En plus de ces incidents bien documentés, l’Autorité du contentieux du Service national de santé (www.nhsla.com/) a signalé environ 150 réclamations de négligence pour des dommages causés par les rayonnements sur une trentaine d’années.

Alors, comment pouvons-nous apprendre de ces cas et quels sont les défis à venir? Le premier défi majeur consiste à mettre en œuvre une nouvelle technologie de manière efficace. La technologie qui permet aux ordinateurs d’être utilisés pour des traitements contre le cancer est la bienvenue car elle évite le besoin de calculs manuels complexes. Cependant, les nouvelles technologies peuvent être mal mises en œuvre parce que le personnel est mal formé. Cela peut introduire un nouvel ensemble de risques pour les patients.

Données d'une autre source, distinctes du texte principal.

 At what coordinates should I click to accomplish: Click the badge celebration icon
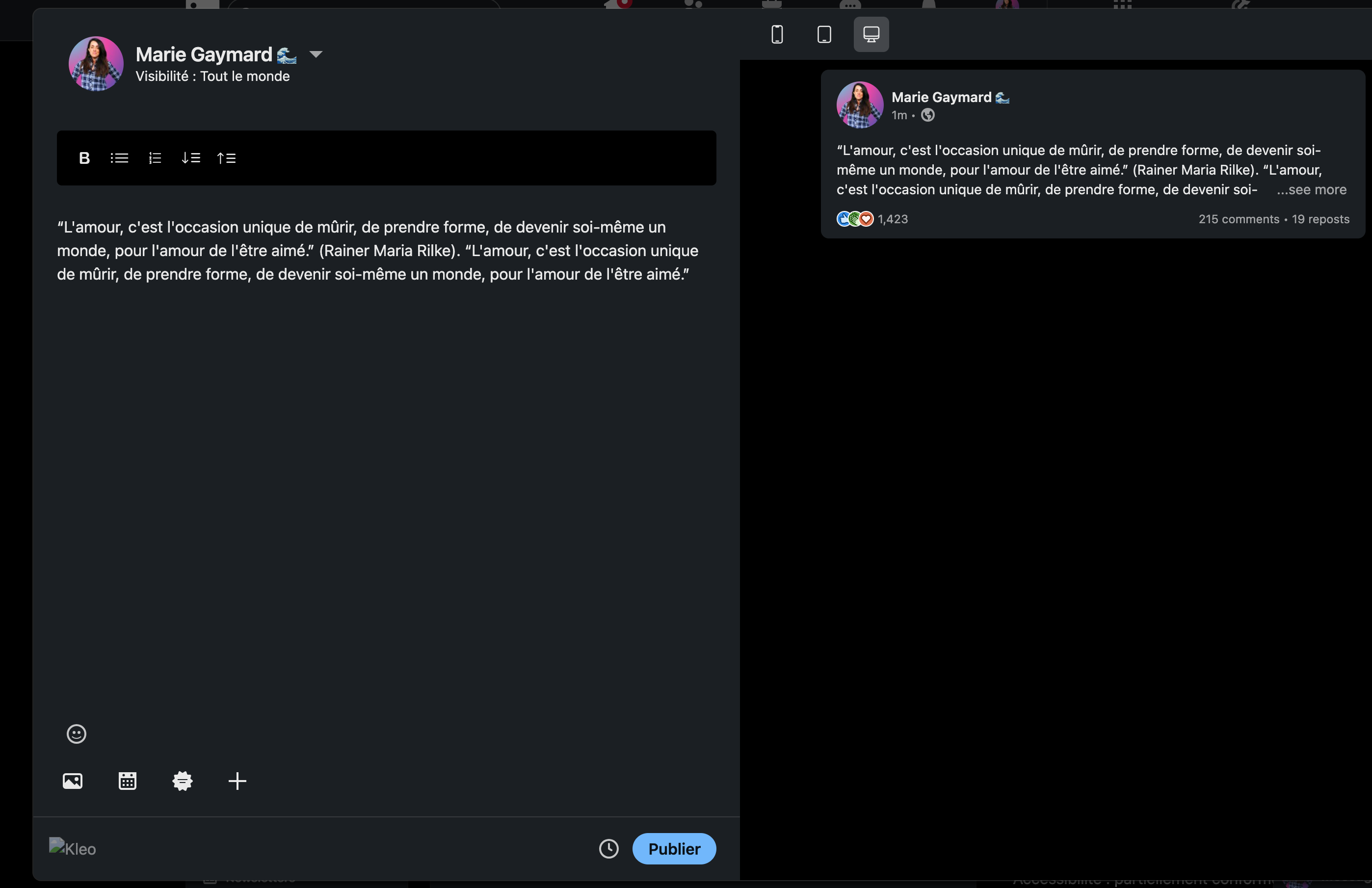182,781
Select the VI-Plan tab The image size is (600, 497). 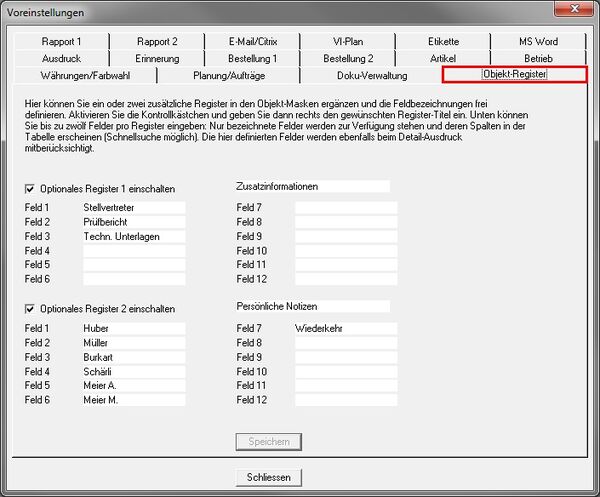[347, 42]
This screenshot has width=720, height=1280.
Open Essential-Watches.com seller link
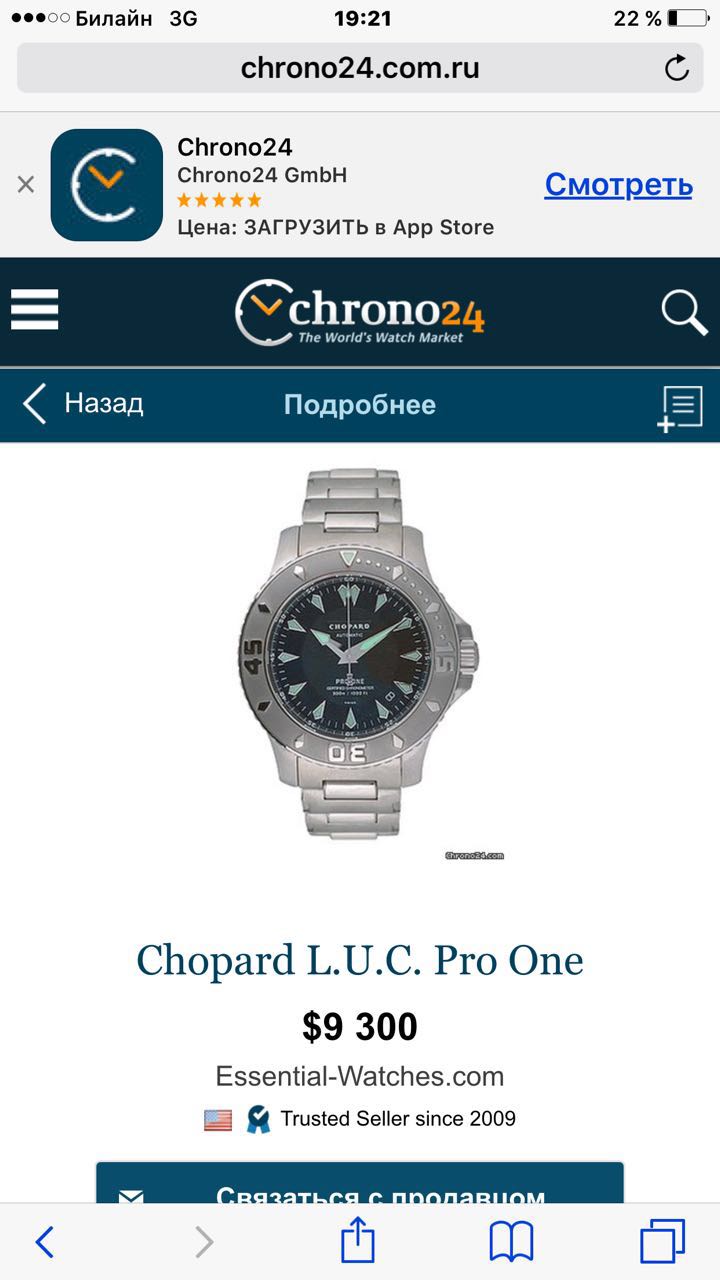pyautogui.click(x=360, y=1076)
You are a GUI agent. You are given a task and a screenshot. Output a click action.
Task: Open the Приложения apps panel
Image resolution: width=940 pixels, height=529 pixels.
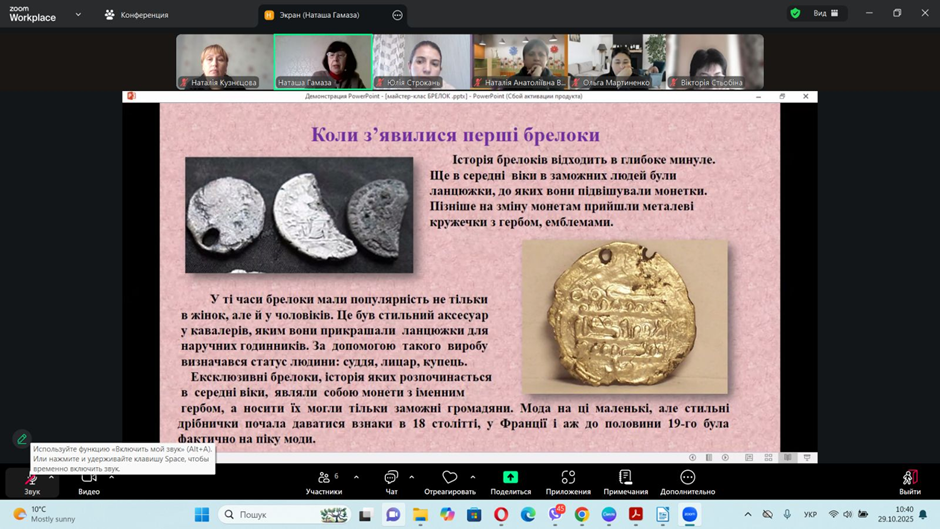(x=568, y=482)
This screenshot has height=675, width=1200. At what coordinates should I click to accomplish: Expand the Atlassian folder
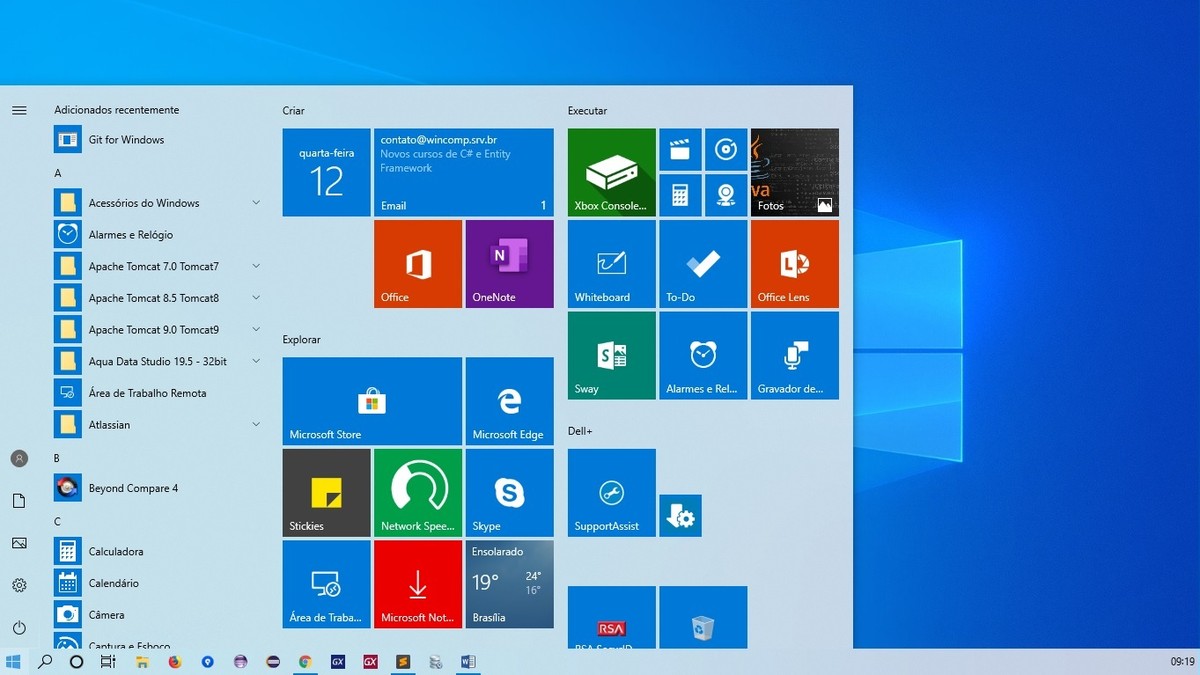tap(256, 424)
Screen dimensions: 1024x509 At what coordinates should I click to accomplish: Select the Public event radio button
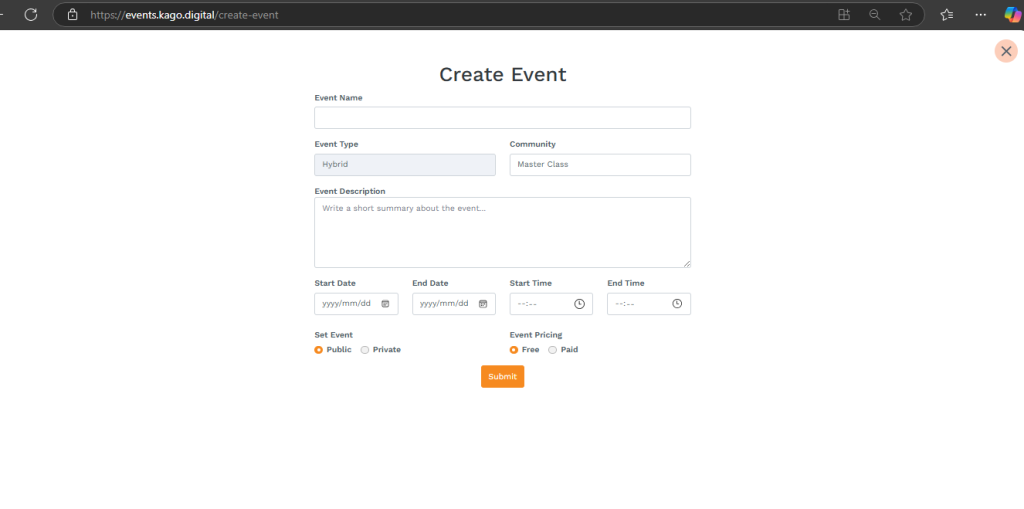click(x=319, y=350)
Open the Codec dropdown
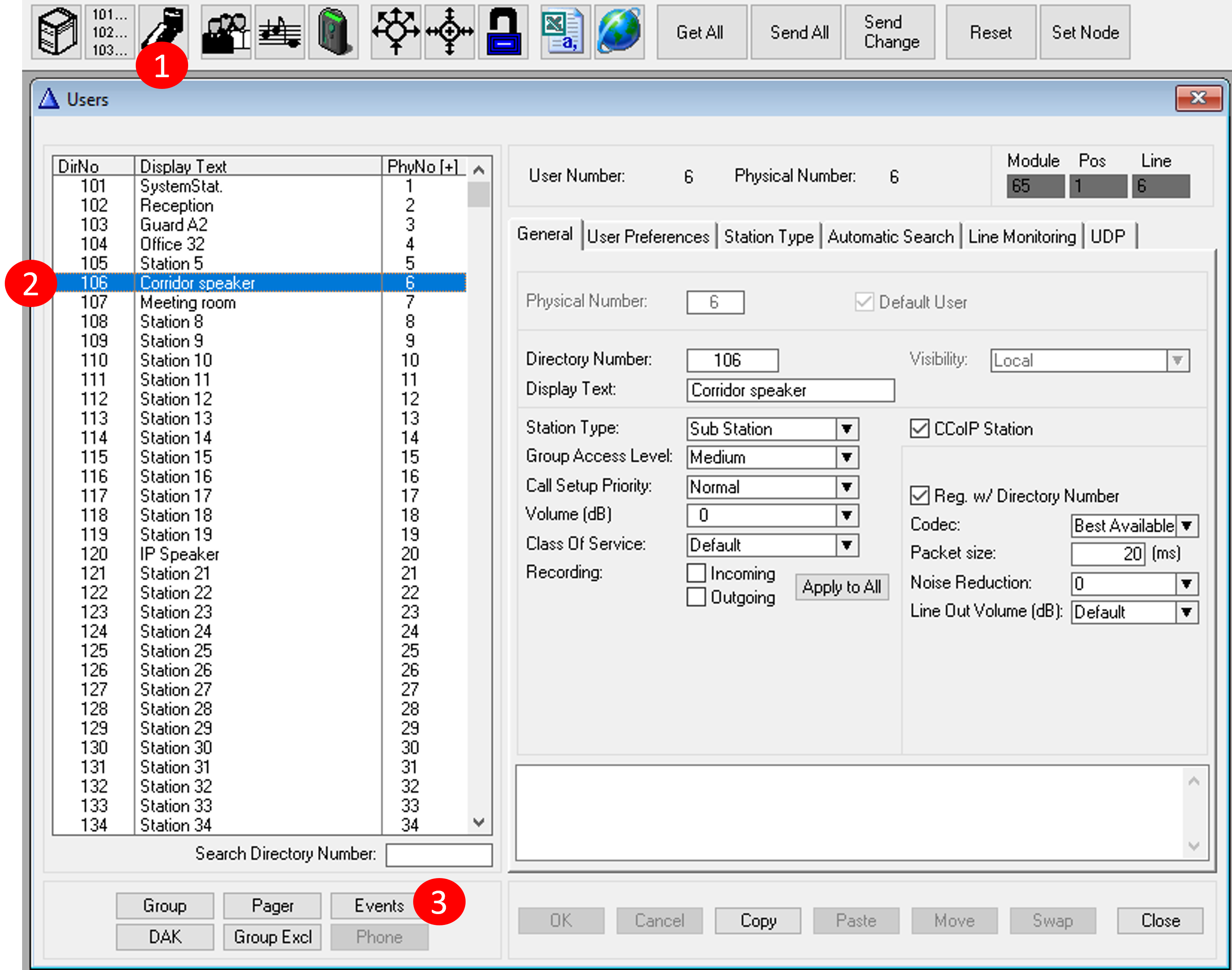The height and width of the screenshot is (970, 1232). [x=1186, y=526]
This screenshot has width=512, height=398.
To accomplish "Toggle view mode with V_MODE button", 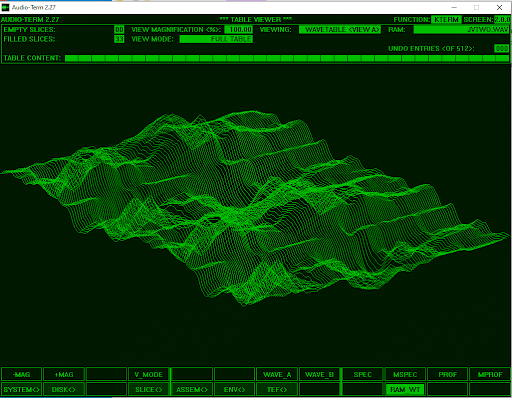I will click(149, 374).
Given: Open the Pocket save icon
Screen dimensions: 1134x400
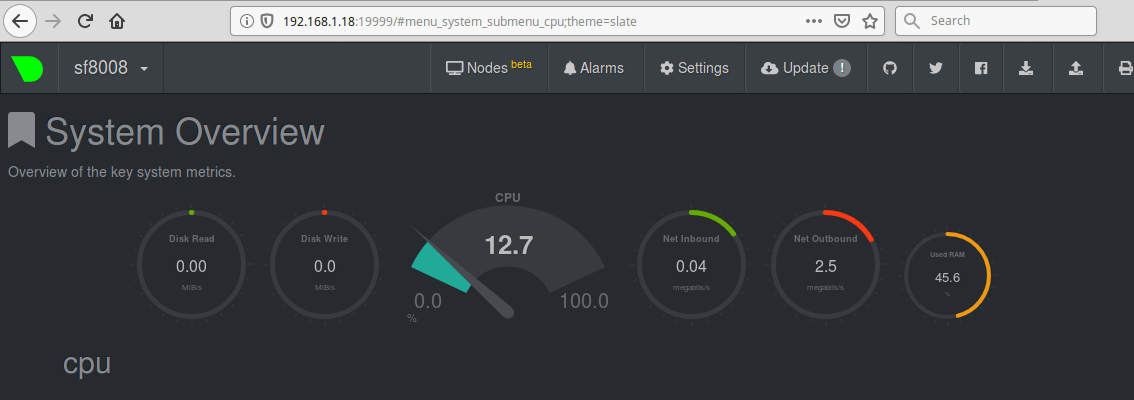Looking at the screenshot, I should pyautogui.click(x=843, y=20).
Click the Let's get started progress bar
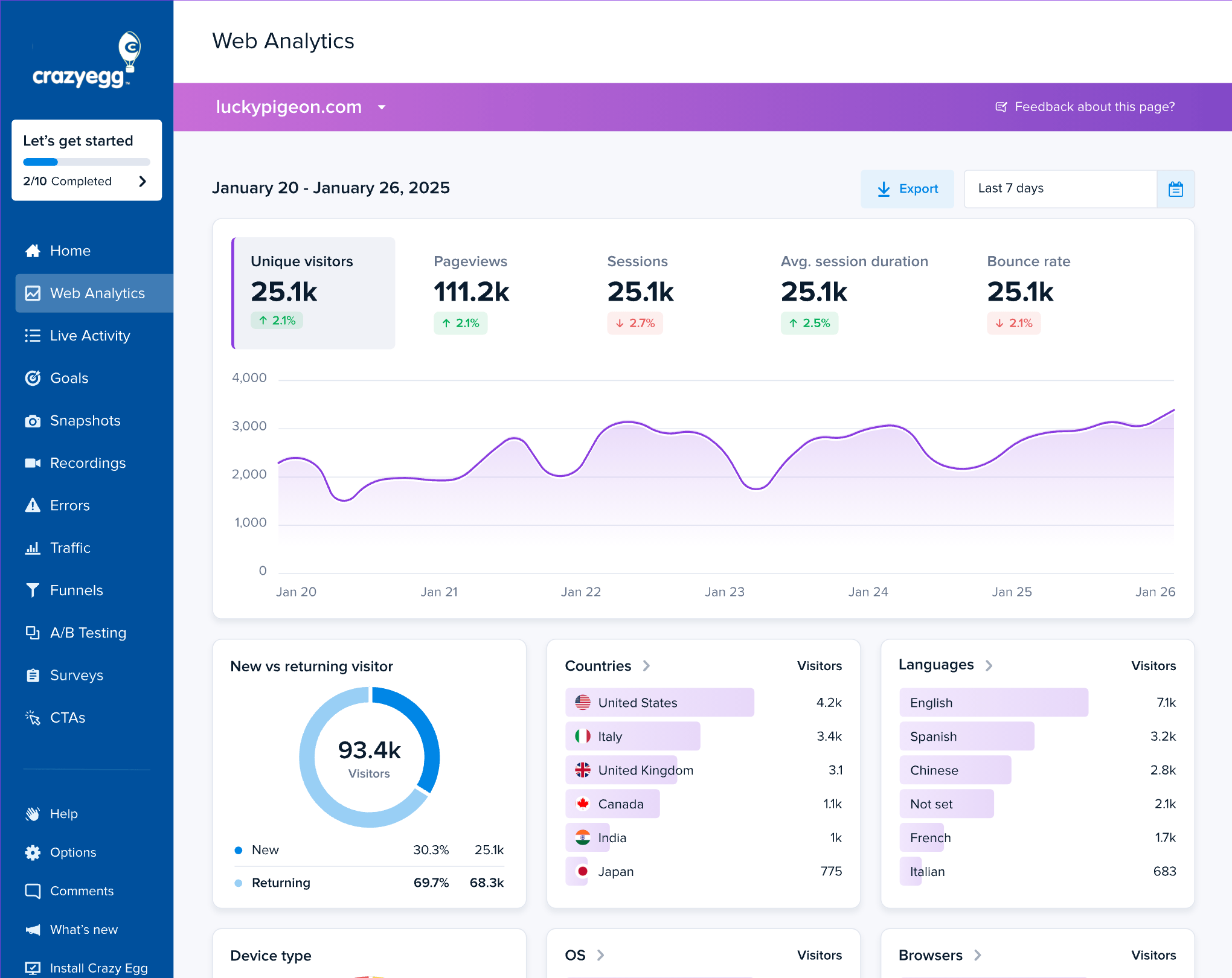This screenshot has width=1232, height=978. (x=86, y=162)
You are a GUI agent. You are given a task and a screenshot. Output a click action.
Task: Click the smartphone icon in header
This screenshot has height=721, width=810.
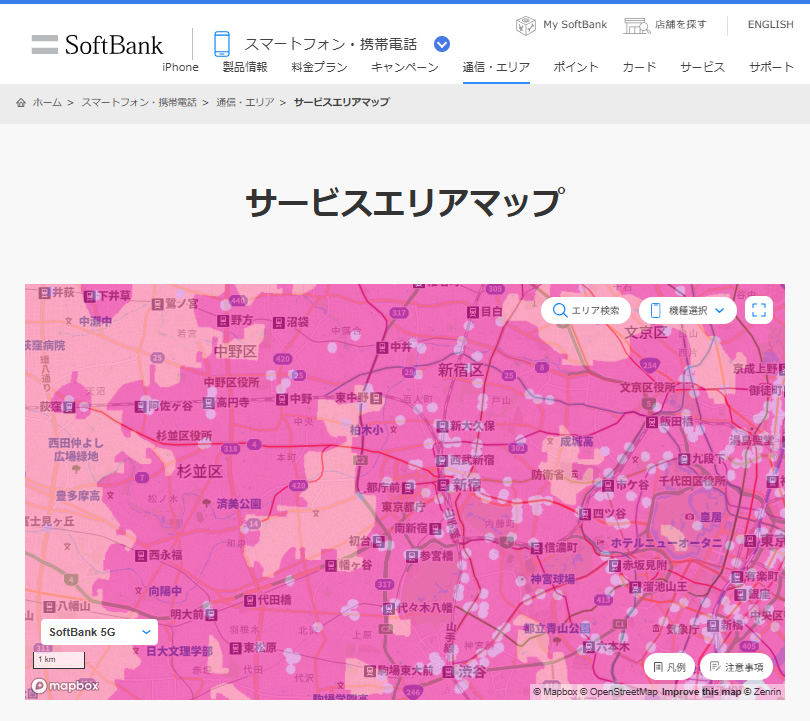(x=221, y=44)
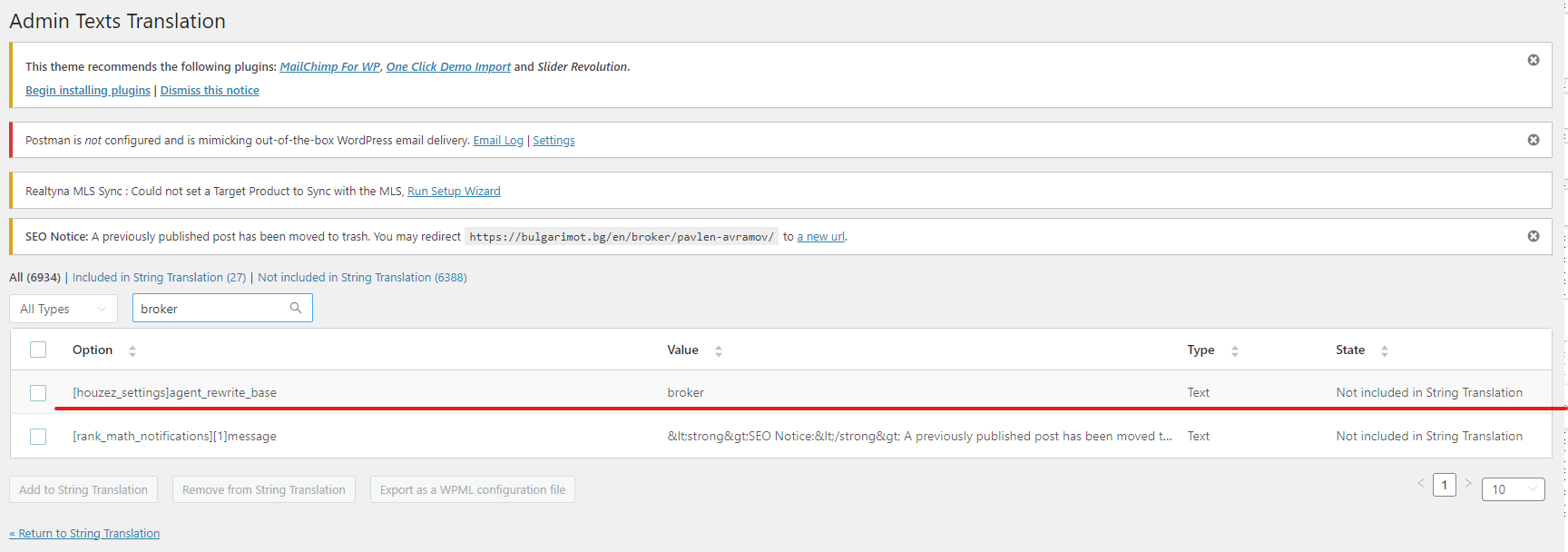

Le deuxième défi est de prévenir les dommages aux patients. Les concepts actuels de la sécurité des patients reconnaissent que l’erreur humaine est inévitable; Cependant, le préjudice causé aux patients ne l’est pas. Les organisations doivent disposer de mécanismes robustes pour détecter les erreurs rapidement afin de s’assurer que les patients ne sont pas lésés. Les procédures d’exploitation normalisées sont un élément clé de la plupart des industries à risque élevé, comme l’aviation, mais elles ne sont guère présentes dans les soins de santé. Dans les incidents cliniques décrits, ces barrières de défense étaient inefficaces ou inexistantes. Non seulement les erreurs se sont-elles détériorées, mais la même erreur s’est produite à plusieurs reprises, affectant d’autres patients.

Le troisième est de placer la sécurité au cœur de la prestation des soins de santé. Une culture organisationnelle qui favorise la sécurité a des caractéristiques distinctes et cohérentes. Ceux-ci comprennent un leadership organisationnel efficace, des systèmes et des processus de soins bien conçus et un personnel de santé compétent. Ces caractéristiques sont essentielles pour assurer la sécurité des patients.

Reconnaître le problème est un point de départ, mais trouver la solution est un défi. Il existe de nombreux exemples d’organisations et de meilleures pratiques à travers le monde, dont nous pouvons apprendre10. Le Royaume-Uni doit jouer un rôle important dans ce travail. Cela impliquera d’analyser les informations provenant de tous les incidents majeurs de radiothérapie à travers le monde, d’identifier les causes communes, de concevoir des procédures opératoires standard que le personnel peut utiliser, et de mesurer les progrès en réduisant les dommages aux patients.